**SUPPLIED RECORDS**
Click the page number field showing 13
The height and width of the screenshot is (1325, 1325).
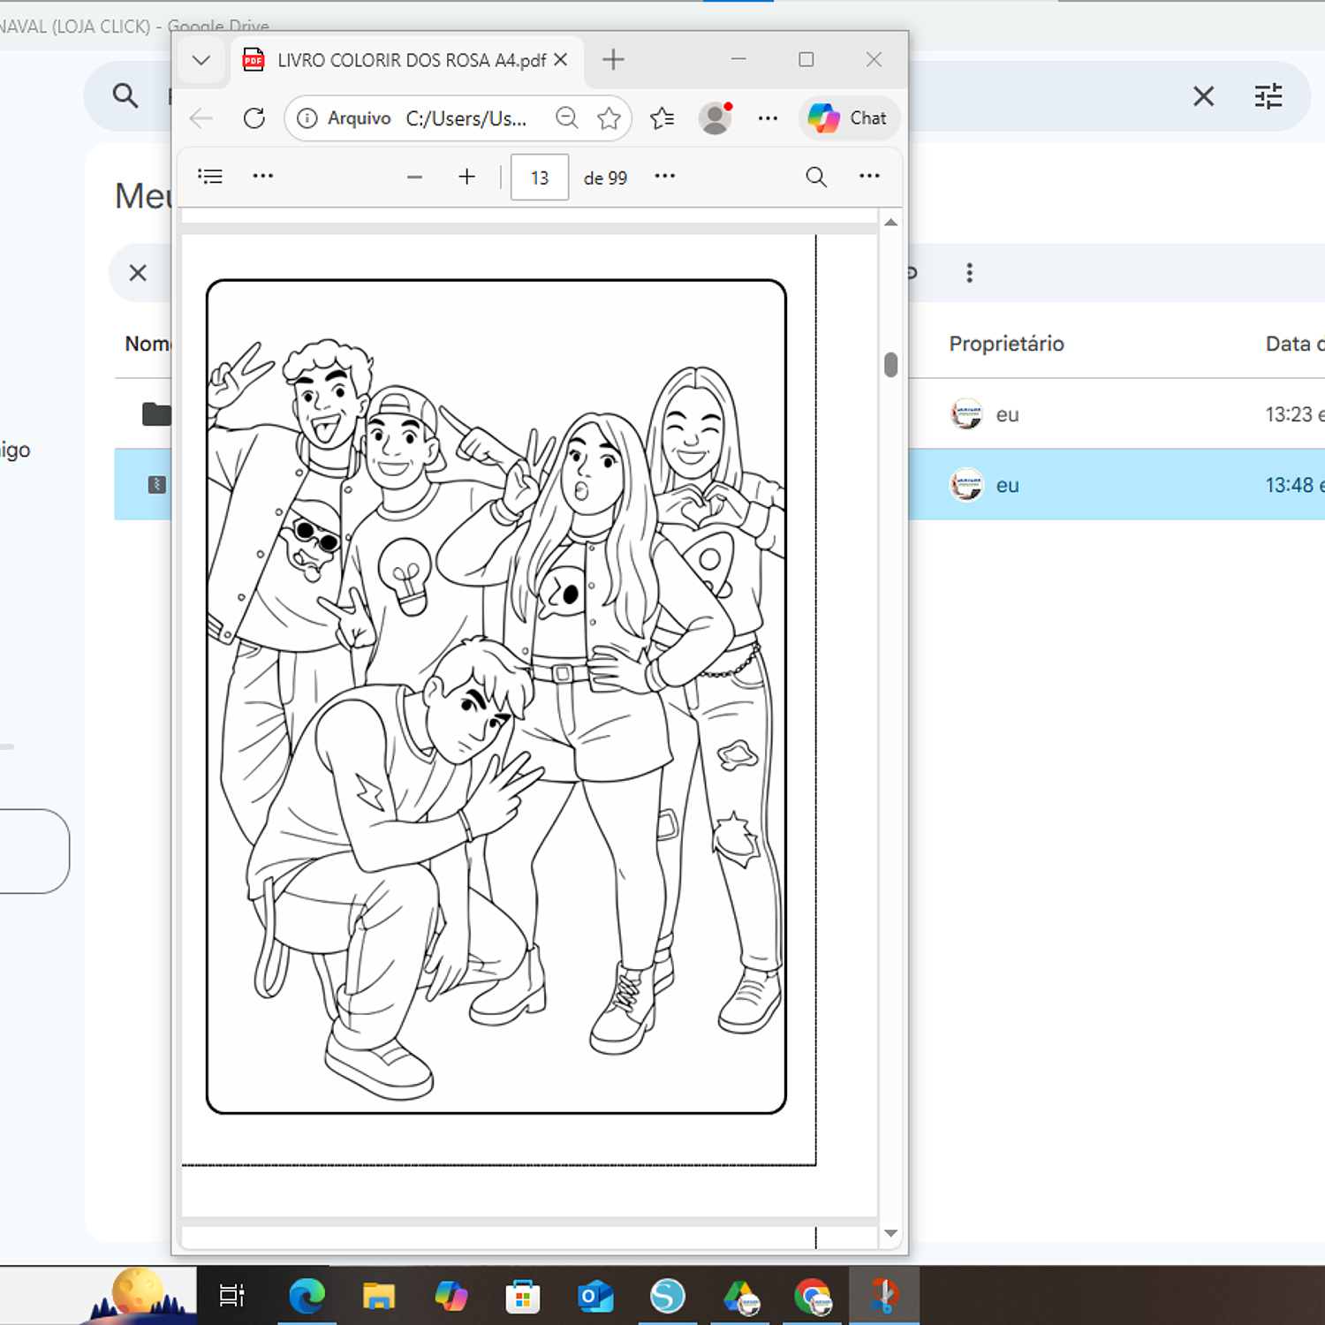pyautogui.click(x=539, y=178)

==

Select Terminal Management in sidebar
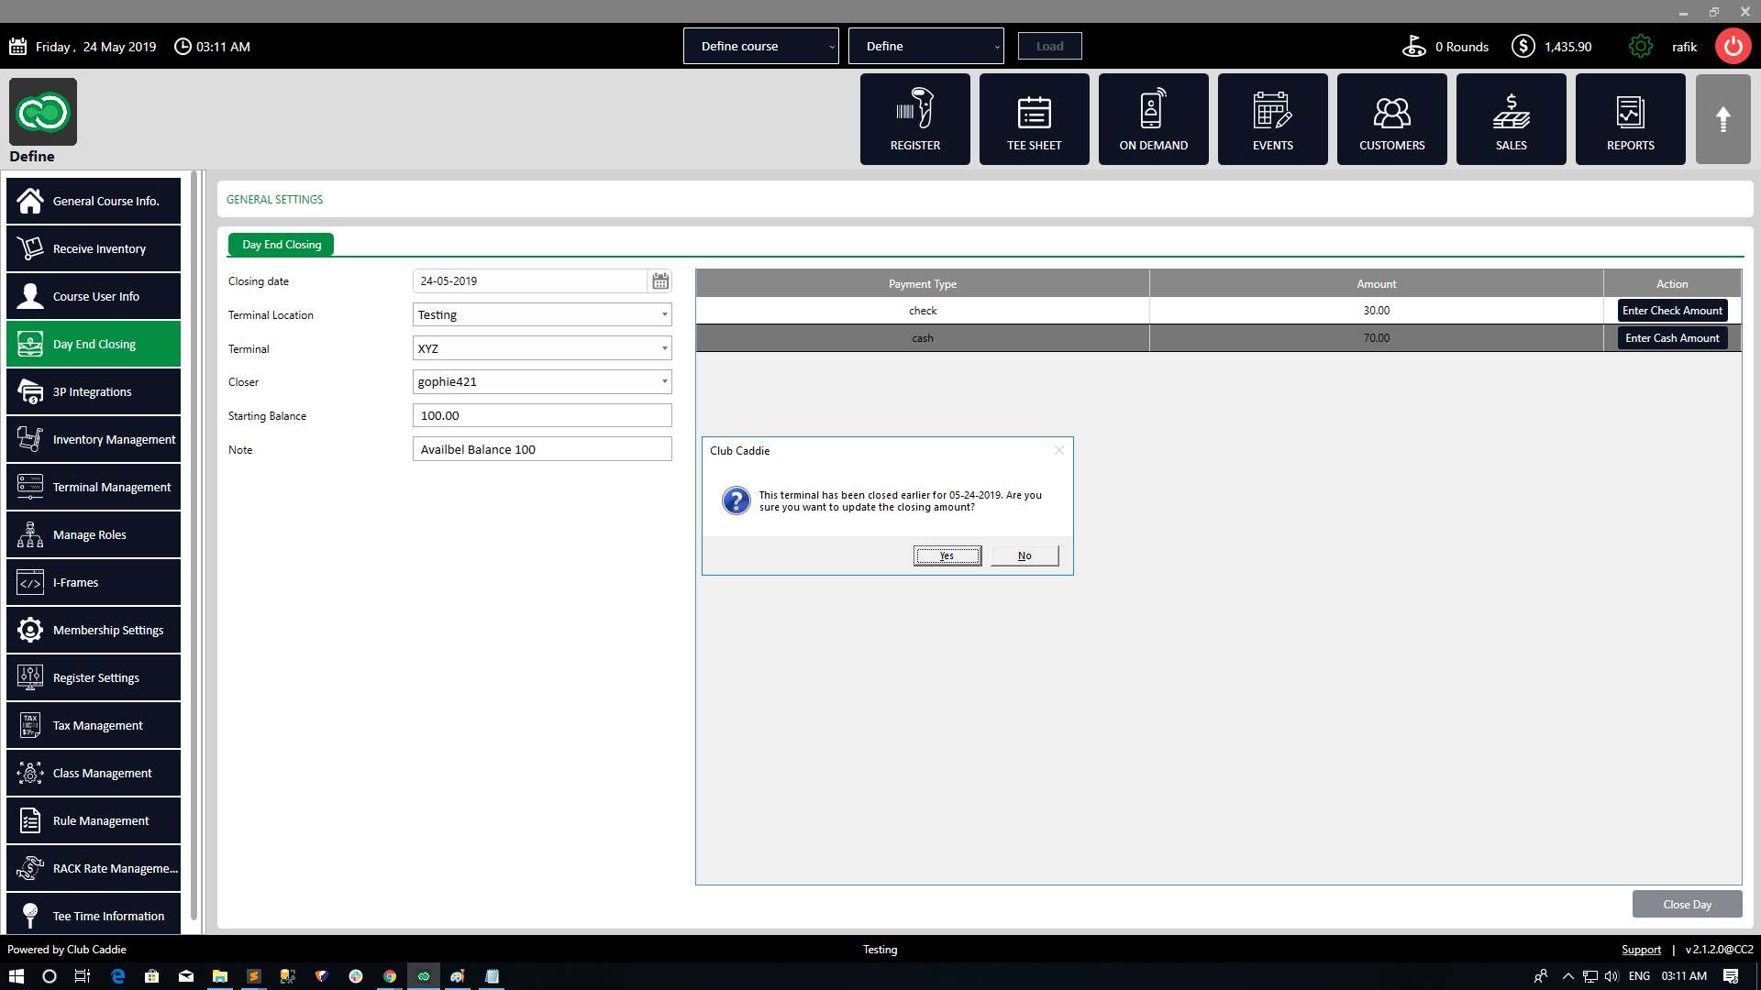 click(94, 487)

**EXERCISE GOAL**
Copy the listing from the line containing "Click the page number field showing 13" through the line containing "pyautogui.click(x=539, y=178)", inclusive, and omit the pictures.

**ANSWER TO THIS EXERCISE**
Click the page number field showing 13
The height and width of the screenshot is (1325, 1325).
pyautogui.click(x=539, y=178)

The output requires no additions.